Romancière, nouvelliste, auteure de récits personnels et de livres pour la jeunesse, administratrice de la Société des gens de lettres (SGDL), dont elle fut vice-présidente, Pierrette Fleutiaux, morte mercredi 27 février à Paris d’une maladie cardiaque – elle avait 77 ans –, était depuis les années 1970 une figure familière du milieu littéraire français. Un milieu qu’elle a marqué, comme le souligne l’écrivaine Laure Limongi sur Twitter, par son « énergie généreuse », qui faisait d’elle, selon les mots de Carole Zalberg, secrétaire générale de la SGDL, sur le site de l’association, la « pétulante (…) marraine universelle des bébés écrivains ».
Ses premiers textes ont pourtant davantage frappé par leur étrangeté, leur force corrosive, l’angoisse presque panique qui les traversait, que par la radieuse sérénité dont ses proches témoignent aujourd’hui. Il est vrai que sa vie a semblé suivre un cours paisible. Née le 9 octobre 1941 à Guéret, dans la Creuse, de parents enseignants, elle réussira l’agrégation d’anglais, matière qu’elle enseignera d’abord à New York, où elle s’installe en 1968, puis à Paris, notamment au lycée Chaptal.
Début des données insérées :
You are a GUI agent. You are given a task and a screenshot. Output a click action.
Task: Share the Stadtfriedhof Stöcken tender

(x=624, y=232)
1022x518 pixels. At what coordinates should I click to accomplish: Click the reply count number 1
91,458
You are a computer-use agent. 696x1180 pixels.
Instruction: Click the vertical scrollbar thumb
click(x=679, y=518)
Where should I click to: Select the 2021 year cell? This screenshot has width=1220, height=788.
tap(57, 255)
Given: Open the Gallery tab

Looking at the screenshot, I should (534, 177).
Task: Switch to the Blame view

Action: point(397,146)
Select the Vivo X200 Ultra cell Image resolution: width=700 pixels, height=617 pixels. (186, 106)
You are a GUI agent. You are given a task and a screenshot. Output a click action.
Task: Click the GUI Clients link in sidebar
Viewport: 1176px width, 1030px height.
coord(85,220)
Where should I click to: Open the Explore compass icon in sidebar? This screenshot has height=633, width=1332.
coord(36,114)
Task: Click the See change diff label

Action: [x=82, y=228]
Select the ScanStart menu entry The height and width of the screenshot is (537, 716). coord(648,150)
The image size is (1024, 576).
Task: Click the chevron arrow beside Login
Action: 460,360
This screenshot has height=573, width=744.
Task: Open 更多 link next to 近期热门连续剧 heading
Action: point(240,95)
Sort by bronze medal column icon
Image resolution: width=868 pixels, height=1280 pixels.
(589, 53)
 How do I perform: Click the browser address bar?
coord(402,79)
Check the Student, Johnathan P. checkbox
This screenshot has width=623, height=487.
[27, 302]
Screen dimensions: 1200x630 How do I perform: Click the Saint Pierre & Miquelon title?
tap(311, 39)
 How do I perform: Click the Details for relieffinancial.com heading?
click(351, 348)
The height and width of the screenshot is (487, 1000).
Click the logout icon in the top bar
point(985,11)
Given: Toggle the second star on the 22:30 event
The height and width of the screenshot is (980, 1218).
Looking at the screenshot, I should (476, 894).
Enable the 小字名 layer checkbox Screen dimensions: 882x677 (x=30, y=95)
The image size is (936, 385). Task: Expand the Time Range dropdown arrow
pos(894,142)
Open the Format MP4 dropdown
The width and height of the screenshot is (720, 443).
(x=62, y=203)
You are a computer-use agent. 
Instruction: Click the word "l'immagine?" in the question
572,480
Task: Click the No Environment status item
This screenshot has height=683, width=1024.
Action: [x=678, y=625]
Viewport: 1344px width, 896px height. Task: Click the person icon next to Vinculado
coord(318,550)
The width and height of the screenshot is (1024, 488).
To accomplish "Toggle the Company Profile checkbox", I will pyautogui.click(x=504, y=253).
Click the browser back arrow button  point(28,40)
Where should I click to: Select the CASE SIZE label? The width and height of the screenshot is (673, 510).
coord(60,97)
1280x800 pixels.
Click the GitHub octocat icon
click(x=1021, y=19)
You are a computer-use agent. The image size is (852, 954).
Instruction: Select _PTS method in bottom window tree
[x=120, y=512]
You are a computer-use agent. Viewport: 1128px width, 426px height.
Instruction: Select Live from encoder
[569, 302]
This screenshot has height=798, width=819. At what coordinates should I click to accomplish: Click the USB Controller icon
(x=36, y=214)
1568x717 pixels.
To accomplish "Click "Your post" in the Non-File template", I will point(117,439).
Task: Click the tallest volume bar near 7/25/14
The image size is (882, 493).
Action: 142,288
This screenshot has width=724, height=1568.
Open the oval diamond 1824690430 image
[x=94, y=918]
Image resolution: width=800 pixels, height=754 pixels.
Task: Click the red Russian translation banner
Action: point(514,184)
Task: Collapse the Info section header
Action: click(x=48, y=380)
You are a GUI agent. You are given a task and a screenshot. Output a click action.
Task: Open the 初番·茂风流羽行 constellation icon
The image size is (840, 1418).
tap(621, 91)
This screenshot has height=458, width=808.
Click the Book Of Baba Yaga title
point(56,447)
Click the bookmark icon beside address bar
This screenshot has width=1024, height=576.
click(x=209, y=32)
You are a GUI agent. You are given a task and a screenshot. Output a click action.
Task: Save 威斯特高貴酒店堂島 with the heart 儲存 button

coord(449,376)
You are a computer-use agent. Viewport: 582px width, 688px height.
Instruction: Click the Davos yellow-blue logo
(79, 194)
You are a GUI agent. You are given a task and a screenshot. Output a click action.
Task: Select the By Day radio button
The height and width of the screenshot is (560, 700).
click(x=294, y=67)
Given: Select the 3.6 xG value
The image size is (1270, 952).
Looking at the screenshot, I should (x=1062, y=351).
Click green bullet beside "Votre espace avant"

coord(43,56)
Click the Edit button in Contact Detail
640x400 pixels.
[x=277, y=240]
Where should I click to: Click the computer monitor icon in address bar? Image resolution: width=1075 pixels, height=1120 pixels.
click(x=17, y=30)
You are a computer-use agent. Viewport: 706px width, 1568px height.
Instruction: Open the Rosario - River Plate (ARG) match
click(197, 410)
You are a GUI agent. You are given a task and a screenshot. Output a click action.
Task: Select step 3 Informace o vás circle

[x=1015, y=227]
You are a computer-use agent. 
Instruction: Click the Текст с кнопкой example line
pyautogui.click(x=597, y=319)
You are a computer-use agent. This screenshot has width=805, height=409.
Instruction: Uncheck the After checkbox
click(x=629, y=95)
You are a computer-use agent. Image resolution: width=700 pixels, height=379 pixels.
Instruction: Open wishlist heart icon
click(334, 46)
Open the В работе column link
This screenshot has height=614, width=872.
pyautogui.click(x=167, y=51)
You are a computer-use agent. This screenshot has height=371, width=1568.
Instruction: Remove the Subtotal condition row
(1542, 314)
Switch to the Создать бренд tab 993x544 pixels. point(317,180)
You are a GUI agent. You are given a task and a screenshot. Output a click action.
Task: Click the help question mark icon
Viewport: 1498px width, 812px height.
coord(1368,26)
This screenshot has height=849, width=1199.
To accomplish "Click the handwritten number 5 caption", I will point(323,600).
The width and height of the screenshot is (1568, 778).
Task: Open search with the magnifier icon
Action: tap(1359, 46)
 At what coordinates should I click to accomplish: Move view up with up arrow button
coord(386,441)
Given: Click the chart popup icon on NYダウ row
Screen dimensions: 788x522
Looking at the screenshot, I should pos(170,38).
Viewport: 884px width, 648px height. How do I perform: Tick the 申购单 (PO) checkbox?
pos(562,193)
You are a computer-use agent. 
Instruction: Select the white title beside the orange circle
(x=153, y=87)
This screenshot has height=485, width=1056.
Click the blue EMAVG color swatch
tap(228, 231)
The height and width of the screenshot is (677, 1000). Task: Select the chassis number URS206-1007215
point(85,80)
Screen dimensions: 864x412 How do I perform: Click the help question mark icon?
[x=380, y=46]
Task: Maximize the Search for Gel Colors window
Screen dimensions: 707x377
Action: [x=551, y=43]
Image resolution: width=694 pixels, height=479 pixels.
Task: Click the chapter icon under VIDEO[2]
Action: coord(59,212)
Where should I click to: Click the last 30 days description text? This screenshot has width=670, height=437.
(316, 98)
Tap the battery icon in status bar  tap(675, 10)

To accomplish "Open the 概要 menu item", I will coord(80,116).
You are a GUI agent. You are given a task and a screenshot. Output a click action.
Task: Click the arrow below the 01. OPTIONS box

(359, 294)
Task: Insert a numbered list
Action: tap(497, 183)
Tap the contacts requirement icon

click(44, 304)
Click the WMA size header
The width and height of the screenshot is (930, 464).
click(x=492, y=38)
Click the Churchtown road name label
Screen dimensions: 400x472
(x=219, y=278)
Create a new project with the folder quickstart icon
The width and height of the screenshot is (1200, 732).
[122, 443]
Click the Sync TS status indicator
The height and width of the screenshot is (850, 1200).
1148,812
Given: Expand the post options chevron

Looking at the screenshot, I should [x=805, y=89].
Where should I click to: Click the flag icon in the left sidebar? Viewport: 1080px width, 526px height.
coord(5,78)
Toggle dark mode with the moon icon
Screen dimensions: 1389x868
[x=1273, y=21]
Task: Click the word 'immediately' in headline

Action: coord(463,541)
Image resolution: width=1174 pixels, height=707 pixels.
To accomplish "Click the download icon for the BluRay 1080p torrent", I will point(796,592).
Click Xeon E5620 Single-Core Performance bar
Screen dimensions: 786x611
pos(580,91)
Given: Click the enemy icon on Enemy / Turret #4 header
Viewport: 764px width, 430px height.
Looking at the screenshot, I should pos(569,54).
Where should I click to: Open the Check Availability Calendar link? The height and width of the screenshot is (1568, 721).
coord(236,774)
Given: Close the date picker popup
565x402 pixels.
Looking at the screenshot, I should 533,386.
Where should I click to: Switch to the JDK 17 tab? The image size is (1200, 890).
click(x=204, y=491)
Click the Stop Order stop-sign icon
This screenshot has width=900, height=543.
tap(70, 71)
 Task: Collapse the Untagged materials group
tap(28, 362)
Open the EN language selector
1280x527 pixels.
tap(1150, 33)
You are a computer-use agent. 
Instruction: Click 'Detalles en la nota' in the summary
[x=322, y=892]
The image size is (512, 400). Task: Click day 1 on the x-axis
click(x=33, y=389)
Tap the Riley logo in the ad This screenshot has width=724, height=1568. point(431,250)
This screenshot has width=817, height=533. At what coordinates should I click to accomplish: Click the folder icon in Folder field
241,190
Mais en 1975, alors qu’elle vient de rentrer en France, elle publie un sidérant premier roman, Histoire de la chauve-souris (Julliard), où cet animal, une nuit, s’accroche, pour ne plus les quitter, aux longs cheveux d’une jeune fille, qui s’initie peu à peu à la vie auprès de cette « hideuse et pourtant chaude présence », comme l’écrit alors, dans Le Monde, Jacqueline Piatier, qui salue les « remarquables premiers pas » que représente ce « livre extraordinaire ».
Lesquels, en guise de cortège, sont accompagnés d’une préface de Julio Cortazar (1914-1984). Pierrette Fleutiaux, écrit le grand écrivain argentin, impressionné par la force avec laquelle celle-ci investit les parages du fantastique, sait « se placer de plain-pied dans la zone centrale des opérations de la psyché et les montre telles qu’elles sont ». D’emblée, la jeune romancière vient de se créer une place unique dans la littérature française, imposant un univers dont les livres suivants, romans et recueils de nouvelles – Histoire du tableau (Julliard, 1977), Métamorphoses de la reine (Gallimard, 1984)… –, approfondissent, dans des tonalités oniriques et souvent sombres, la singularité.
Ecriture nerveuse et tendue
En 1990, le roman Nous sommes éternels (Gallimard), qui vaut à Pierrette Fleutiaux le prix Femina et demeurera son plus grand succès, marque une étape supplémentaire. Il est rare de pouvoir dire tout de suite, à sa parution, qu’un livre va être le chef-d’œuvre de son auteur. Tel a été le cas de cette fresque lyrique et trouble, passionnée, surabondante, d’une intensité presque suffocante, autour de l’amour absolu, incandescent – charnel, peut-être – entre un frère et une sœur. La puissance de cette écriture nerveuse et tendue, qui ne s’interdit ni la douceur, ni l’élégie, ni la violence, marquera jusqu’à la fin l’image de la romancière.